В аэропорт прибыли задолго до прилета самолета. Оттой сгрузил с нарты рюкзак ветеринара и протянул ему на прощание руку.
— Нет! — резко сказал Андрей. — Пошли в буфет, выпьем по стакану чаю.
В буфете Андрей сам принес чай, пирожки и сел напротив Оттоя.
— А теперь скажи мне прямо, чем я тебе не угодил? Может, я тебя обидел или твоих родичей? Могло и такое случиться: ведь я еще не знаю всех ваших обычаев… Скажи мне, я не обижусь. Наоборот, скажу тебе спасибо.
— Да ничего такого нет, — просто ответил Оттой. — Все было очень хорошо. В стойбище вы всем понравились. Тутай жалел, что вы так скоро уезжаете.
— Ну, а почему ты тогда всю дорогу молчал, словно немой? Может, у тебя какая-нибудь обида на меня?
— Да нет же! — горячо возразил Оттой. — Просто я… просто я хотел сделать вам приятное.
— Сделать приятное? Ничего не понимаю!
— Я хотел подарить вам молчание… Тишину… Долгое молчание…
Андрей с удивлением уставился на Оттоя и потом, когда смысл сказанного дошел до него, медленно с удивлением произнес:
— Ну, спасибо тебе, Оттой!
ВОСПОМИНАНИЕ О БАФФИНОВОЙ ЗЕМЛЕ
Вдали от городских кварталов Торонто, разделенные лучами широких автомагистралей, стоят аккуратные кварталы частных домов, окруженные ровными квадратиками подстриженной зелени.
От автобусной остановки, расположенной недалеко от гостиницы «Холидей Инн», пустырем по обочине дороги шагал человек. Он стороной обходил лужи, следил за тем, чтобы грязь не попала на тщательно вычищенные башмаки.
Да, разросся Клейнборг. Еще недавно дома здесь были редки и отстояли далеко друг от друга.

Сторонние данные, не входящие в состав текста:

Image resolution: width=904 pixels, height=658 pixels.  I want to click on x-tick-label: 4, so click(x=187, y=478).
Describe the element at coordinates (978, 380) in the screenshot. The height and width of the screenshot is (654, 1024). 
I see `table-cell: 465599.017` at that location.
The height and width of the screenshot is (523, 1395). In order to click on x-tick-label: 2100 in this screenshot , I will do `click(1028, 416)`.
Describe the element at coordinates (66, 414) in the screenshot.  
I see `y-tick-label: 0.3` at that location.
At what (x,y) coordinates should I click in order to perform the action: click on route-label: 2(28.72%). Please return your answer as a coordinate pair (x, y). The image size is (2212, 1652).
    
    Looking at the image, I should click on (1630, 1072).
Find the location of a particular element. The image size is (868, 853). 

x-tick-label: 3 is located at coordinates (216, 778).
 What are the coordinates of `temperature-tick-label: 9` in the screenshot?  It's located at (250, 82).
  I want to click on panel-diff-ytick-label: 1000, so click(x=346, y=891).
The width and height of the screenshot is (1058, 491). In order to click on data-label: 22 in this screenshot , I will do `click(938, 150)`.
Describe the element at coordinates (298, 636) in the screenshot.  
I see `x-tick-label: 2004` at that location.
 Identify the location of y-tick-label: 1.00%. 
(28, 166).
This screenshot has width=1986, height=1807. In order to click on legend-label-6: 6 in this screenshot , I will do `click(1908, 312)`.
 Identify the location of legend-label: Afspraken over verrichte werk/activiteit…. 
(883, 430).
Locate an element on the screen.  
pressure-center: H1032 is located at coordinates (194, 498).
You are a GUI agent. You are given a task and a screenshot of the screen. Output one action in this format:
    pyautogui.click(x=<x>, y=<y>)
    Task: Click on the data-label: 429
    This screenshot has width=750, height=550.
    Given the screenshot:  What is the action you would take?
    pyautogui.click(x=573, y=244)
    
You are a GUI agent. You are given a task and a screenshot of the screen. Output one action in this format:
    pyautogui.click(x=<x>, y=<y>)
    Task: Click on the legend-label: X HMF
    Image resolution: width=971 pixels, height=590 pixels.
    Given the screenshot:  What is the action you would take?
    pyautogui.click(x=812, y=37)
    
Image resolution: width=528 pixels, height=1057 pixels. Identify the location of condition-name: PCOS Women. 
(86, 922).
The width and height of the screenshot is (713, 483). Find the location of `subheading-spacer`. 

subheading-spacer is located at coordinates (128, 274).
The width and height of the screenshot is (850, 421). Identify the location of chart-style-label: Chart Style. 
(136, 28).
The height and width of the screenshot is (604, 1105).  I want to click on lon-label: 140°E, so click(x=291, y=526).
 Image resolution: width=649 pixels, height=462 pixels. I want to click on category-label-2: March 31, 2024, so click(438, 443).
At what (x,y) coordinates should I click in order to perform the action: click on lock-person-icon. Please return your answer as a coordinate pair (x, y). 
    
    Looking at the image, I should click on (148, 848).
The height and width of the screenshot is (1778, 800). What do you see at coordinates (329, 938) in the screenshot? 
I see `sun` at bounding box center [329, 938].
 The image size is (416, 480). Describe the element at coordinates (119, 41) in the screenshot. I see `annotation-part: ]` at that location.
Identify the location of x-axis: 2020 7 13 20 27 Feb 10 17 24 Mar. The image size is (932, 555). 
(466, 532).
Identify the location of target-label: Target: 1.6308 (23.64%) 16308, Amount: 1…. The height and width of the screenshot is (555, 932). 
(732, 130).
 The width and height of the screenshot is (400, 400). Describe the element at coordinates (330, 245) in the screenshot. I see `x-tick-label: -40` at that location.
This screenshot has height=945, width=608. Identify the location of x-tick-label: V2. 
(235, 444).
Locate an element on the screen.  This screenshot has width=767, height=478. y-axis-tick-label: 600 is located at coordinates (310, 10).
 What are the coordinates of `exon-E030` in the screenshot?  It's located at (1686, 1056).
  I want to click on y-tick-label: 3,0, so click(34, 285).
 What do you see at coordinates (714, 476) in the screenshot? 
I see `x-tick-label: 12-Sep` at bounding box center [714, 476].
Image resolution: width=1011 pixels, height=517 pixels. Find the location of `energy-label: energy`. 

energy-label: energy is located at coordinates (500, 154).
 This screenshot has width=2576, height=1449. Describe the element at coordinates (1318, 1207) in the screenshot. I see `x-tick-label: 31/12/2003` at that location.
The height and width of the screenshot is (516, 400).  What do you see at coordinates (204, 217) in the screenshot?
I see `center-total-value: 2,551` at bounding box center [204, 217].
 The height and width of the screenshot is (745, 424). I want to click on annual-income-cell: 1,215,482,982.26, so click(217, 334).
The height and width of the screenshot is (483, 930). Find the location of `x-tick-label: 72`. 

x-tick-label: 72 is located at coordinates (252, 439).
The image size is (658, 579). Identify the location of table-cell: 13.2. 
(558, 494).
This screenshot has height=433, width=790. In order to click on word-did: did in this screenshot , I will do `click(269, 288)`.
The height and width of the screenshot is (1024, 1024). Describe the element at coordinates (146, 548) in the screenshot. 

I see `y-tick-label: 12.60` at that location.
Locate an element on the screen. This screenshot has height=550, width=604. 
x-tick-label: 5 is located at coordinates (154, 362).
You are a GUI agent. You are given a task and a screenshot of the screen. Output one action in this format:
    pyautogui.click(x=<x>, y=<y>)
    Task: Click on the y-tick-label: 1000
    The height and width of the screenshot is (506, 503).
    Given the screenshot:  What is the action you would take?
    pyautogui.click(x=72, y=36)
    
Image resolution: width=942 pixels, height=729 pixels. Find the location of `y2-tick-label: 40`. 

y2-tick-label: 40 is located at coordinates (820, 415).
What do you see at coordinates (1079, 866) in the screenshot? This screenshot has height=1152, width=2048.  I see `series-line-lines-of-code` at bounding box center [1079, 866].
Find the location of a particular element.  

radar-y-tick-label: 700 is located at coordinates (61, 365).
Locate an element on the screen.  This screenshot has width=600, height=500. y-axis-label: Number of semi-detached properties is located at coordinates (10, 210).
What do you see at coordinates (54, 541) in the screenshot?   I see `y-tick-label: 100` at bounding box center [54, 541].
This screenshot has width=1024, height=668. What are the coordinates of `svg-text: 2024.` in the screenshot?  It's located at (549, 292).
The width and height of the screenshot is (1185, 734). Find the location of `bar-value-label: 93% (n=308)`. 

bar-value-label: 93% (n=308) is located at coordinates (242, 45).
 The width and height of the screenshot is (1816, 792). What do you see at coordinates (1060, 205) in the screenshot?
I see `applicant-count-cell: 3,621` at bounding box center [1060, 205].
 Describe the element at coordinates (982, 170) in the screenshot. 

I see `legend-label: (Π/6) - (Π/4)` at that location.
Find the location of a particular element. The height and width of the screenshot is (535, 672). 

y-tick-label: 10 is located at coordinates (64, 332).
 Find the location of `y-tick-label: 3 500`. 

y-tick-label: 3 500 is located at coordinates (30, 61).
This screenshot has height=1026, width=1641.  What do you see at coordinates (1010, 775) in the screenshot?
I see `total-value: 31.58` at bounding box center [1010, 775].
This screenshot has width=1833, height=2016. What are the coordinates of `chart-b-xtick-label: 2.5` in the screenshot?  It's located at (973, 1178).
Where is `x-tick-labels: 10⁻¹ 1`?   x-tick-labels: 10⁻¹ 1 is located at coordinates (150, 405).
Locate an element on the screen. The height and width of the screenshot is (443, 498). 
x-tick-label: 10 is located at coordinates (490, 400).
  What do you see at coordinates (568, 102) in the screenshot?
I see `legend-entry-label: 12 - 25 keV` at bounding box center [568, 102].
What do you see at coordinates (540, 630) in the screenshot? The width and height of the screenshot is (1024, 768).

Поворот здесь. Как не знать землю, которая знакома тебе до мельчайшей складки.
Свернуло и ответвление шоссейной дороги, неся на себе бесшумно плывущие автомашины. Здесь ездят только легковые.
Со стороны Онтарио неслись влажные, плотные, как мокрые одеяла, тучи. Мелкая водяная пыль висела в воздухе и сгущала быстро надвигавшуюся мглу.
Показалась знакомая красная черепичная крыша и высокая каминная труба. Над ней курился легкий дымок — значит, в камине пылают дрова и Агнус Прайд, завернув застуженные в дальних северных путешествиях ноги, сидит перед огнем и предается вечерним размышлениям или смотрит телевизионную передачу.
Путник отчетливо представил его рыжую курчавую бороду, уже порядком поредевшую и поседевшую, и теплое чувство неожиданно возникшей нежности захлестнуло его сердце.
Человек медленно приближался к дому, и с каждым шагом его все теснее обступали воспоминания. Они заполняли все вокруг, и каждая зеленая травинка на подстриженном газоне перед домом была знаком навсегда ушедшего прошлого.
Вблизи от дома человек замедлил шаги. Он постоял перед крыльцом, огляделся и медленно приблизился к парадной двери с медной позеленевшей монограммой. Осторожно прикоснувшись к дверной ручке, он постоял с минуту и, круто повернувшись, быстро зашагал прочь, в дождливые сумерки наступавшей ночи.
Уходивший человек носил фамилию владельца дома, известного ученого-этнолога Прайда.
В 1948 году археологическая экспедиция этнографического музея Торонто производила раскопки на Баффиновой Земле. В тот год эскимосское племя посетила страшная болезнь, унесшая в долину вечных льдов многих жителей острова. Опустели целые селения. В одной из хижин среди мертвых тел молодой ученый Агнус Прайд подобрал чуть живого малыша. Он привез мальчика в свой дом.
Поступок молодого ученого вызвал одобрение соседей, и торонтская «Глоб энд Мейл» поместила на своих страницах небольшую заметку о благородном порыве видного жителя провинции Онтарио.
Маленький эскимос, нареченный Джеком, стал всеобщим любимцем. Молодая жена Агнуса Прайда, миссис Хэлен, не чаяла в нем души.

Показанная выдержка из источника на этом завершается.